### What to work on
A - In the biography of Dr. Seshulatha Kosuru, which university awarded her Ph.D. in music?
B - Carry on the biography of Dr. Seshulatha Kosuru, starting after its last sentence.

───── Given text

Dr. Seshulatha Kosuru is a leading Carnatic musician and teacher from Andhra Pradesh. She has performed widely in India and abroad and has received numerous awards and titles from many leading organizations. She has tuned and released many carnatic & devotional albums and has also set to tune many dance ballets.

Background

She holds a Ph.D. in music from Potti Sriramulu Telugu University, Hyderabad, for her thesis The Rare Janya Ragas having Single Composition of Musical Trinity with Special Reference to Tyagaraja.
She holds an MA in music from Padmavathi Mahila University, Tirupathi, an MA in Telugu literature from Osmania University and BA in music from Andhra University.

She had her initial training under her mother and Sri Chodavarapu Subba Rao, Sri Desapathi Raju, Sri Sistu Prabhakara Krishna Murthy Sastry and received further training at Kalapeetham, Tirupati during 1980-81 under the guidance of Sri Balantrapu Rajanikantha Rao, Sri A. Narayana Iyer, Sri K.R.Ganapathi and V.L.Janaki Ram. She received advanced training from Late Sri Voleti Venkateswarulu during 1981–88 with scholarship from Sangeet Academy of Andhra Pradesh Govt, and also received advanced training from Sangita Kalanidhi Sri Nedunuri Krishnamurthy.

──────────
───── Given records

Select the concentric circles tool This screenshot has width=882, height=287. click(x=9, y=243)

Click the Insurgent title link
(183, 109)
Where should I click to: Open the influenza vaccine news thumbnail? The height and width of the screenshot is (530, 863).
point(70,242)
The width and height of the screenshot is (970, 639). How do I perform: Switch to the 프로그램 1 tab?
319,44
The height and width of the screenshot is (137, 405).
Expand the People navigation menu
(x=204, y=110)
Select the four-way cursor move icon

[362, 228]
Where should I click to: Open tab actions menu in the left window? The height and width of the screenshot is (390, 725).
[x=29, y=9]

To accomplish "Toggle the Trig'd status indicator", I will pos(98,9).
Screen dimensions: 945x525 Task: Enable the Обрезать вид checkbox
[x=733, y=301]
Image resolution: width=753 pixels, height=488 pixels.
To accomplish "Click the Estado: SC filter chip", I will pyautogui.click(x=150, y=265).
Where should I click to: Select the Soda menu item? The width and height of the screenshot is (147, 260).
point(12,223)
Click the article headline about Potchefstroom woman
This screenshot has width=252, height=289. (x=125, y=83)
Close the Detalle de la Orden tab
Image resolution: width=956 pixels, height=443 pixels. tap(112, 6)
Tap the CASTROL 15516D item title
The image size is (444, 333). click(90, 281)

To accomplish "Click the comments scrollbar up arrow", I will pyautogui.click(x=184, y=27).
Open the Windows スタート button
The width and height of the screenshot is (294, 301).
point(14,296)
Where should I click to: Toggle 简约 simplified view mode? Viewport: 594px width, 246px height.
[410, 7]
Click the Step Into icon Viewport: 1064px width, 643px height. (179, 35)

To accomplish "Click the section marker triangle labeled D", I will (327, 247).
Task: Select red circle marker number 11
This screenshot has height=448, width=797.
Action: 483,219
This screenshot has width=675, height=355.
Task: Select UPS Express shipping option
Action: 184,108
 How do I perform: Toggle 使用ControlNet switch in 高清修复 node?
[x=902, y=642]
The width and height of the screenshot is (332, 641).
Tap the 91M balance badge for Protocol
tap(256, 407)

──────────

### Responses
A - Potti Sriramulu Telugu University, Hyderabad.

B -
Professional experience
 Seshulatha Kosuru has been giving numerous performances both in India and abroad
 She is a member of faculty, Department of Music, Telugu University since 1989
 She is a graded AIR, Hyderabad artist in both classical and light music styles
 She has given performances in classical & devotional music on AIR, Doordhrshan & other television channels
 Judge on several music shows on television & other music associations
 She has set music to a number of lyrics and compositions and also several dance ballets (Sarwam sayi mayam, sambhavaami yuge yuge, Goda devi etc.,) & musical operas.
 Conducts various lecture demonstrations, private classes at home and also online
 She is currently a teacher and Academy Registrar at SIFAS (Singapore Indian Fine Arts Society).

Awards
Dwaram Venkataswami Naidu and Smt. Ivaturi Bala Swaraswati Devi Memorial Cash prizes for standing first in BA Music in 1984
Recipient of ‘Outstanding Young Talented Person Award’ at the District and State level from Jaycees Club in 1987
Recipient of Smt. Rukmini Jagannathan Puraskar for standing First in Sangeet Alankar from Akhil Bharateeya Gandharve Vidyalaya Mandal Maharashtra, 1998

References

External links

Sri Vighneswara Suprabhatam
Omkara nadamayam
Dance ballets

Singers from Andhra Pradesh
Living people
Year of birth missing (living people)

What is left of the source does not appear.